_The problem:_ Every line from the one with "Viewport: 1024px width, 576px height." through the last line below should be repeated exactly; pictures stay out of the copy.

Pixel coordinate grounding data
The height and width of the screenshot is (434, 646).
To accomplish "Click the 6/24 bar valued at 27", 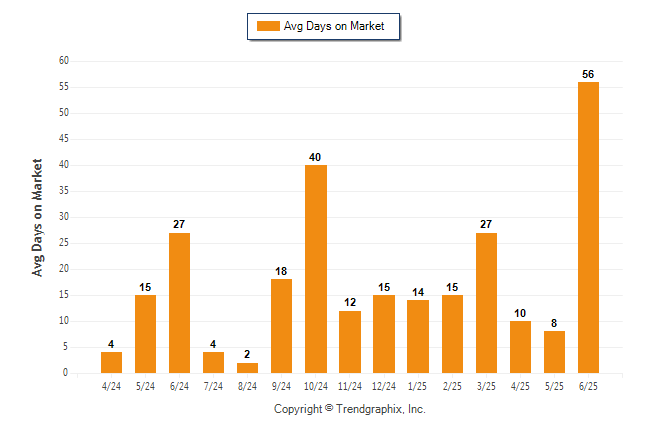I will point(179,303).
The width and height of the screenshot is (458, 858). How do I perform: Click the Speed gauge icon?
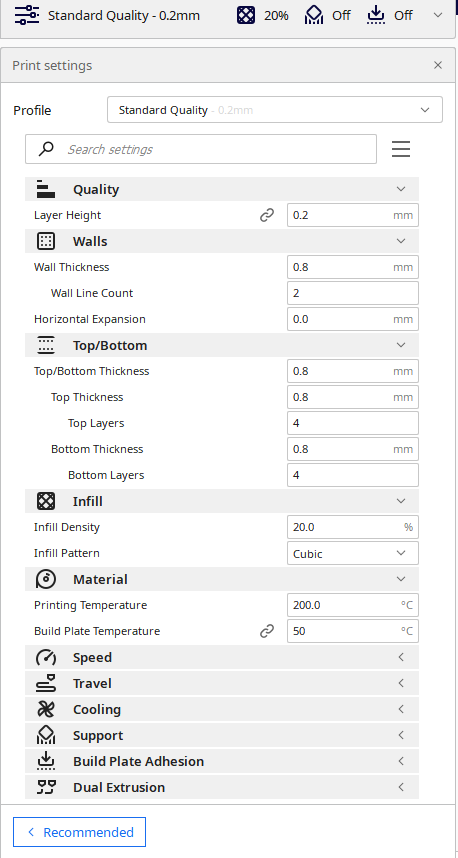click(x=46, y=658)
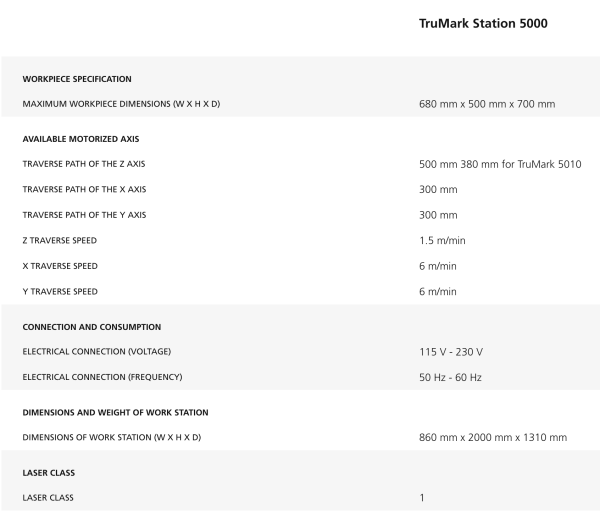600x513 pixels.
Task: Click the Connection and Consumption section header
Action: click(x=91, y=326)
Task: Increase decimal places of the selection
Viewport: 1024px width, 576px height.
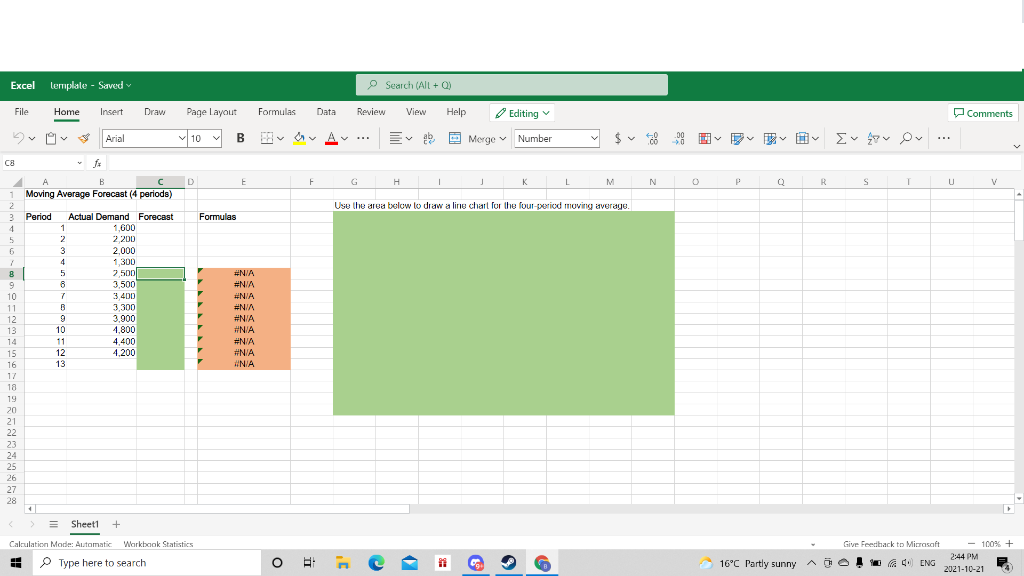Action: [649, 137]
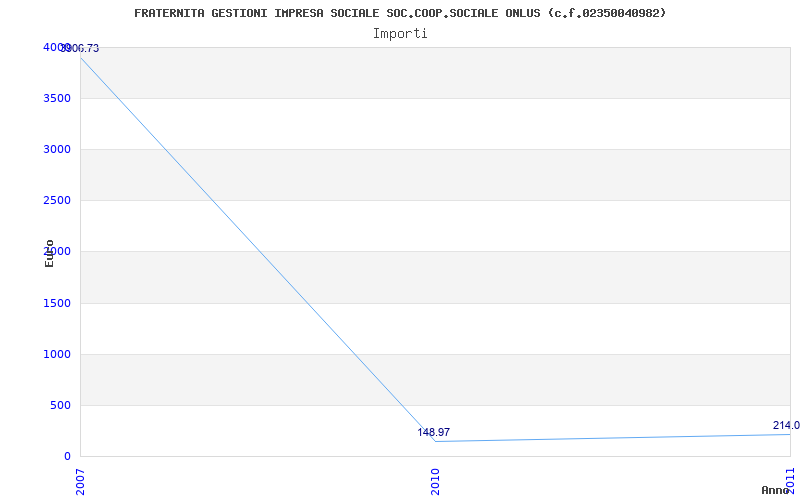The image size is (800, 500).
Task: Click the 1500 y-axis tick label
Action: 57,303
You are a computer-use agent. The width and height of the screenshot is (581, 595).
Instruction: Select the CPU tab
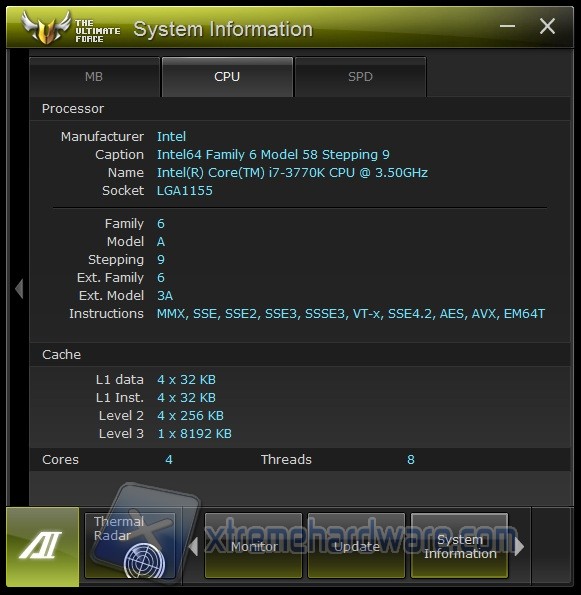coord(227,77)
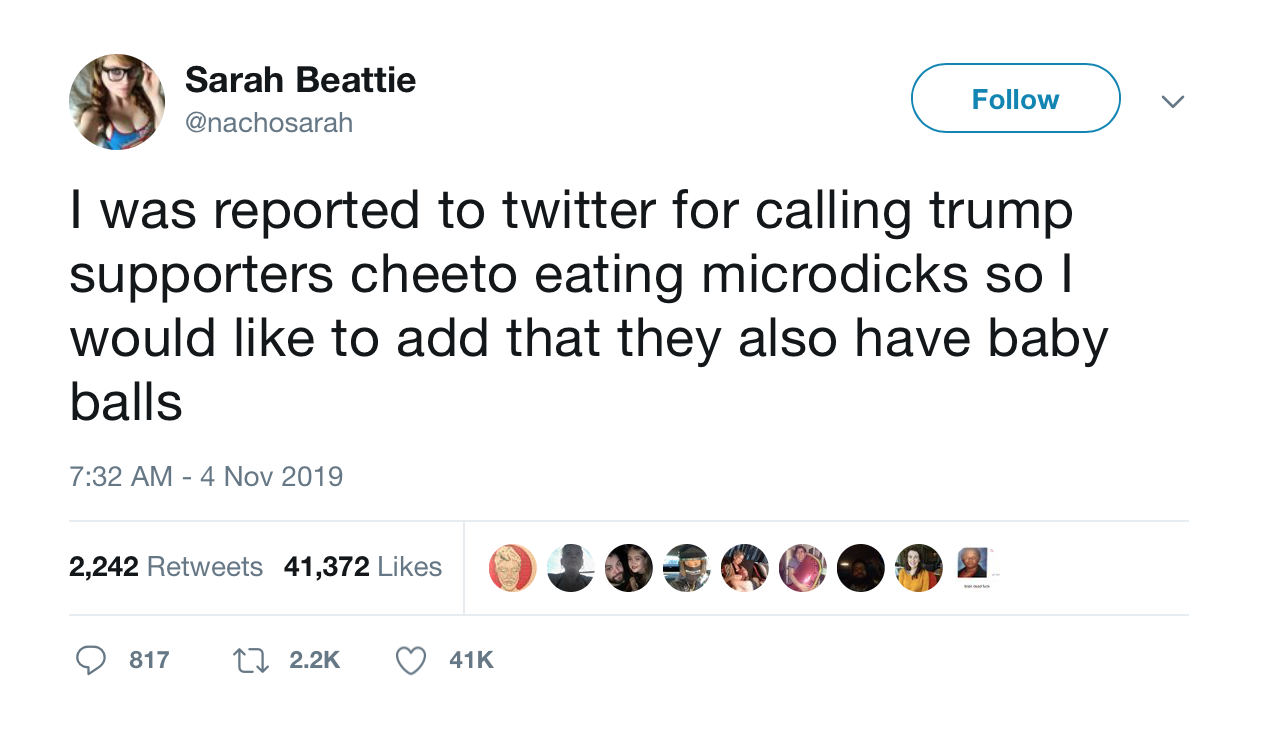This screenshot has width=1264, height=738.
Task: Click the reply speech bubble icon
Action: click(x=92, y=660)
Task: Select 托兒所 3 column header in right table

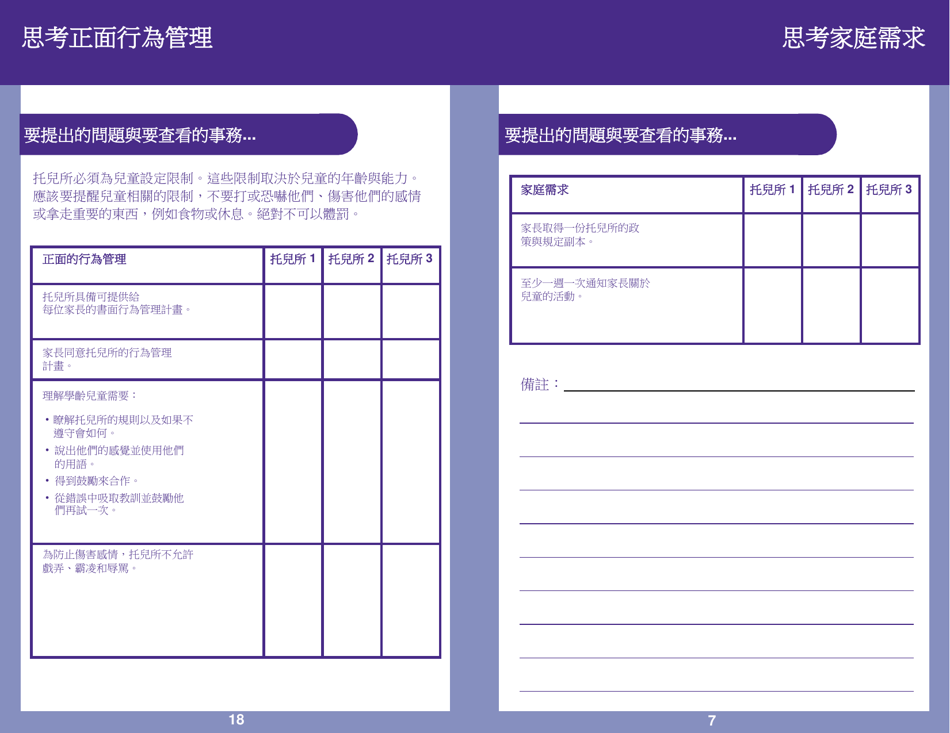Action: click(x=887, y=190)
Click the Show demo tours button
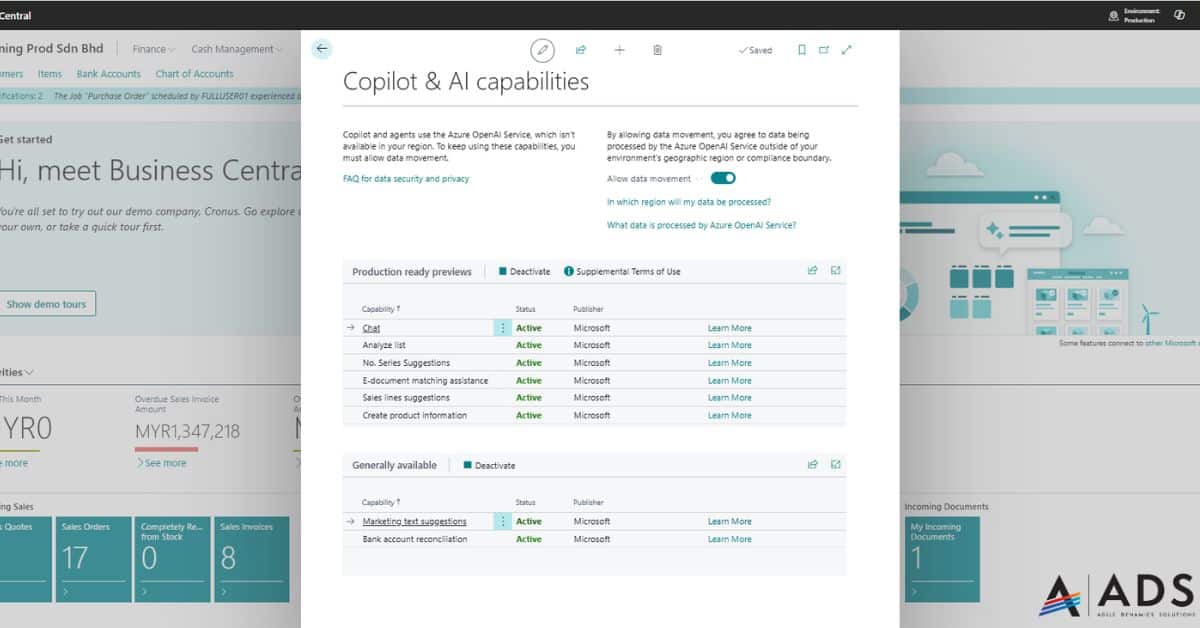Viewport: 1200px width, 628px height. [48, 303]
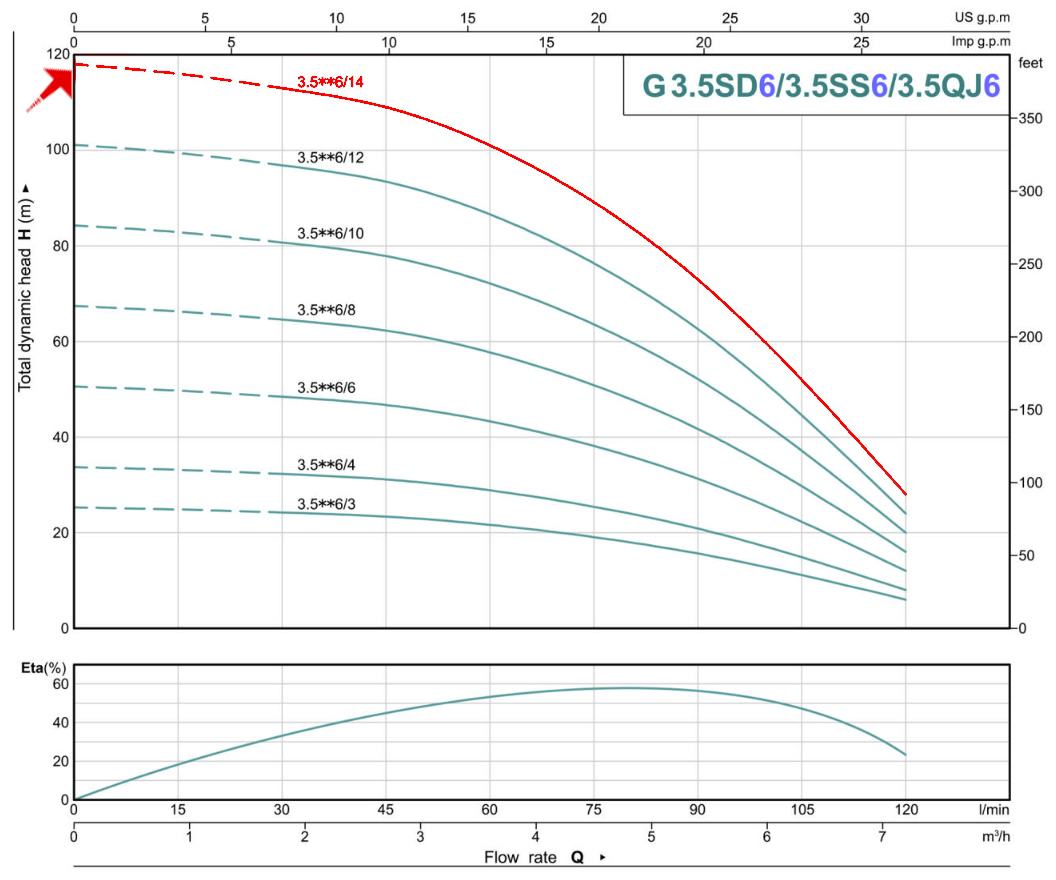Screen dimensions: 1056x880
Task: Select the 3.5**6/10 curve label
Action: (x=330, y=234)
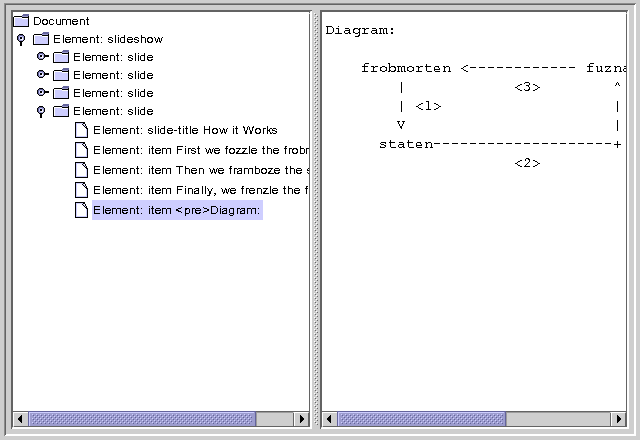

_Solution:_
Viewport: 1024px width, 576px height.
Action: [649, 137]
The image size is (800, 500).
Task: Click the 1500 y-axis tick label
Action: 57,303
You are a computer-use agent. The width and height of the screenshot is (581, 595).
Instruction: Select the CPU tab
coord(227,77)
This screenshot has width=1264, height=738.
Task: Click the reply speech bubble icon
Action: click(x=92, y=660)
Task: Select 托兒所 3 column header in right table

Action: click(x=887, y=190)
Click the Show demo tours button
Viewport: 1200px width, 628px height. [48, 303]
Screen dimensions: 1056x880
Task: Select the 3.5**6/10 curve label
Action: (x=330, y=234)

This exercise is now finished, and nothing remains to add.